What is the meaning of the two dead hawks in The Alchemist?
As in much of this story, this question is a matter of interpretation. Keeping in mind the nature of the story's theme, i.e., identifying and following one's personal legend, the reader can come to certain conclusions.
The scene involving the dead hawks comes on the heels of Santiago coming face to face with The Alchemist. The Alchemist rides in on horse amidst a swirling sea of dust. It's quite a vivid scene. The hawks are an omen. Like so many omens presented throughout the book, it's up to Santiago (and the reader) to look for meaning.

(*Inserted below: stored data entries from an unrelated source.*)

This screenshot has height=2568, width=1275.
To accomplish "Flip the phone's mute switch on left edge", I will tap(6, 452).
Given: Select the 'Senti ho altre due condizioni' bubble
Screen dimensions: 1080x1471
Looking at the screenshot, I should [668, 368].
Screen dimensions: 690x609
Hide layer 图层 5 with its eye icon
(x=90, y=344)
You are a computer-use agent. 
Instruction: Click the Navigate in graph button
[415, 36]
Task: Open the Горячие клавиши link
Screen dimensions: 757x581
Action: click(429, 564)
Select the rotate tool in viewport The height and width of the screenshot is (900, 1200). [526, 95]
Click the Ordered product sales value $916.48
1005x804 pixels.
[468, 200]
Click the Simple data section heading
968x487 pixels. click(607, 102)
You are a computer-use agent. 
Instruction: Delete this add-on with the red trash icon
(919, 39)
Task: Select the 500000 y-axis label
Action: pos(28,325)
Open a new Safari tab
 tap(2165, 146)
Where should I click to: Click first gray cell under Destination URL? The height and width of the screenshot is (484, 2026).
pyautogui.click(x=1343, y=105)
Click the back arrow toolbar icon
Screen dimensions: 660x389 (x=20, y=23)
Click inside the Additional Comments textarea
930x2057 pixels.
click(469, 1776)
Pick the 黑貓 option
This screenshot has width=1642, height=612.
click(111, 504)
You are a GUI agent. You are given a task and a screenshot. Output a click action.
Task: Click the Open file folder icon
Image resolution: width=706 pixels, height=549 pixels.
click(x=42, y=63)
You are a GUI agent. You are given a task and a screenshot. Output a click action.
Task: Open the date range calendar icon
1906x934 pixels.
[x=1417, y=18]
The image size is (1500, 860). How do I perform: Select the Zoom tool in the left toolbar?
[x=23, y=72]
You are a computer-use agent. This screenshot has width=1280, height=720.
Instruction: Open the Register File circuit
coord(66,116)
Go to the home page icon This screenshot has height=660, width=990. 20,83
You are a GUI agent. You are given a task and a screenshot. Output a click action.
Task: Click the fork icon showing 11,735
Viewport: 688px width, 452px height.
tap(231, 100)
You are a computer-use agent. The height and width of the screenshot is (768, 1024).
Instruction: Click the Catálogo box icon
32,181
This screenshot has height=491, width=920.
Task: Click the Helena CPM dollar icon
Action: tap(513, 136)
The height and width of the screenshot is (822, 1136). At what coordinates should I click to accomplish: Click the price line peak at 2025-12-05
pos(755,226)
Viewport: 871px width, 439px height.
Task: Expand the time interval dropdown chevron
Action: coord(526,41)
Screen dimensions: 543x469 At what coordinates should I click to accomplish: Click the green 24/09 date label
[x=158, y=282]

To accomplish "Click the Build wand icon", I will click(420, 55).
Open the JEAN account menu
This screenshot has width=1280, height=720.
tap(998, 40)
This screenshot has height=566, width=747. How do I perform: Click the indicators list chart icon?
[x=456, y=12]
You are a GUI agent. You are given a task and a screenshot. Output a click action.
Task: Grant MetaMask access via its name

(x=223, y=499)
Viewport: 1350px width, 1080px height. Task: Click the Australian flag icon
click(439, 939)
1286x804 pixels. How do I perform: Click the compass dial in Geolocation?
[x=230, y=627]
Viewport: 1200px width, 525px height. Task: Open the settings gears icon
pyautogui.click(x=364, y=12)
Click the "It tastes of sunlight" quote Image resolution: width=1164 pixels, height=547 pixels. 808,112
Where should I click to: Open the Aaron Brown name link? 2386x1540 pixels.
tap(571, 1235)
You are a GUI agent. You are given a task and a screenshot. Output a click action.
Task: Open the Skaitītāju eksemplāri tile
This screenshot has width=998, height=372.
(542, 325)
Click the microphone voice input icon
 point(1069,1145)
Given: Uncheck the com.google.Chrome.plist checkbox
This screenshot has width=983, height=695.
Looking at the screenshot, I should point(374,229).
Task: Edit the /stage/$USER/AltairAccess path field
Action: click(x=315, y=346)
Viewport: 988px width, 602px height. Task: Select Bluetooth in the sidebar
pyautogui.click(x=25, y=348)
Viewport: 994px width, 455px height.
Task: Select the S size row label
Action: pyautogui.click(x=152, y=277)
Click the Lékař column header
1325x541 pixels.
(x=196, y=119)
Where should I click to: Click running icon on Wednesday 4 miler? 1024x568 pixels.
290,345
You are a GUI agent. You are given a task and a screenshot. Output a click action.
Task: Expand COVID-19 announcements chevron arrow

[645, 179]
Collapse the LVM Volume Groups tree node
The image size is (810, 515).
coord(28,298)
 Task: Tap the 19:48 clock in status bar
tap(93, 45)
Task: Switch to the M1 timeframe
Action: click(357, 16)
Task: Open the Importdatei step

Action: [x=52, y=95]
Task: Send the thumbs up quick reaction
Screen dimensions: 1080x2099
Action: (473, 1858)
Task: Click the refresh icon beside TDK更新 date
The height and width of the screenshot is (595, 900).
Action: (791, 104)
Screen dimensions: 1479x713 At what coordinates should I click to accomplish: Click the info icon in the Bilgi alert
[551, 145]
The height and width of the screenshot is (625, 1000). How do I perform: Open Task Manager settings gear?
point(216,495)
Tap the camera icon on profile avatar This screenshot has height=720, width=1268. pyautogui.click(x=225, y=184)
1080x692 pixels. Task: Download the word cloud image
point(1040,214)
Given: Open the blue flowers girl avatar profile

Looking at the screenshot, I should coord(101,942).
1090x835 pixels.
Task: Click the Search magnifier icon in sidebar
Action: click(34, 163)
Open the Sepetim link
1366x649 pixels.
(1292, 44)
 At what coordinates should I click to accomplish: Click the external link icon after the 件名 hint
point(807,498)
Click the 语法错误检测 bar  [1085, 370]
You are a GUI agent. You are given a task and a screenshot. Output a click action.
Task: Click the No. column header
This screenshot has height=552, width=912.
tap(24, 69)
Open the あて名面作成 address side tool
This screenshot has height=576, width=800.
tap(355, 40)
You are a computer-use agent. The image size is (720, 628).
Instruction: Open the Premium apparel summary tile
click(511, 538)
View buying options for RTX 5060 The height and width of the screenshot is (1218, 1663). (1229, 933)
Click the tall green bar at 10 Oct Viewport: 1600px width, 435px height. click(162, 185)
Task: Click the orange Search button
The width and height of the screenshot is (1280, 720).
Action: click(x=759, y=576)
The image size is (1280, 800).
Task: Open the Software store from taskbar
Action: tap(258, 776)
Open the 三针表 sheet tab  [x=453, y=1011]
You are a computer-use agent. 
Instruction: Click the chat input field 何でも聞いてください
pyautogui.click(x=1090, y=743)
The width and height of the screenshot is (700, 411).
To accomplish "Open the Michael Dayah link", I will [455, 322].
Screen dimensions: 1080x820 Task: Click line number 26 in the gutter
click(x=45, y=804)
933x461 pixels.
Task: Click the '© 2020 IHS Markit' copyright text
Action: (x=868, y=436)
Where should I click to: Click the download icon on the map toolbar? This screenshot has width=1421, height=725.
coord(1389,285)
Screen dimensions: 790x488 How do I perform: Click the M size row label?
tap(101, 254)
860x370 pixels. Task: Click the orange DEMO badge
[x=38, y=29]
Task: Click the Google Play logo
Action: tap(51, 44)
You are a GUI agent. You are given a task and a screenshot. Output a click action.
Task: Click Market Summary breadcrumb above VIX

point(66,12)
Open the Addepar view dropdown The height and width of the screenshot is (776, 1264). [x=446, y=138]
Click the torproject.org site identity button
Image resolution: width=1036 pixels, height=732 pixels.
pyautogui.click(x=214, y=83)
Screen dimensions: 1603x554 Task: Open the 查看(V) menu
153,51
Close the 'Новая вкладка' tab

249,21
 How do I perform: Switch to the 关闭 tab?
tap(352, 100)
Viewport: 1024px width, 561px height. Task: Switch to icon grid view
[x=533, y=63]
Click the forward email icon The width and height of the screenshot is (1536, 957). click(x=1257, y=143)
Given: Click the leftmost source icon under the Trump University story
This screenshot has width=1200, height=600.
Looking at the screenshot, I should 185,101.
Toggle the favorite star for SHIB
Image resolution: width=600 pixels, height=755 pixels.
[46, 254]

Hawks are birds of prey. As such, they aggressively hunt for their food. As birds, they have the ability to fly. They can "search" for what they need. And isn't this what Santiago himself has been doing in the novel? Searching for his "food?" Presenting these birds of prey as dead serves as a reminder that even with their "power" (attributes), they still are living creatures with limits to their power. Santiago must learn from them that, even in his quest for his personal legend, he must use caution while utilizing his newly enhanced "power" of sight. Like the hawks, he too has gained an ability to "see beyond." Like too, he must also keep in mind that just seeing is not enough. His actions must be predicated on using his sight to see what others overlook, else his insight/power will have been obtained for naught.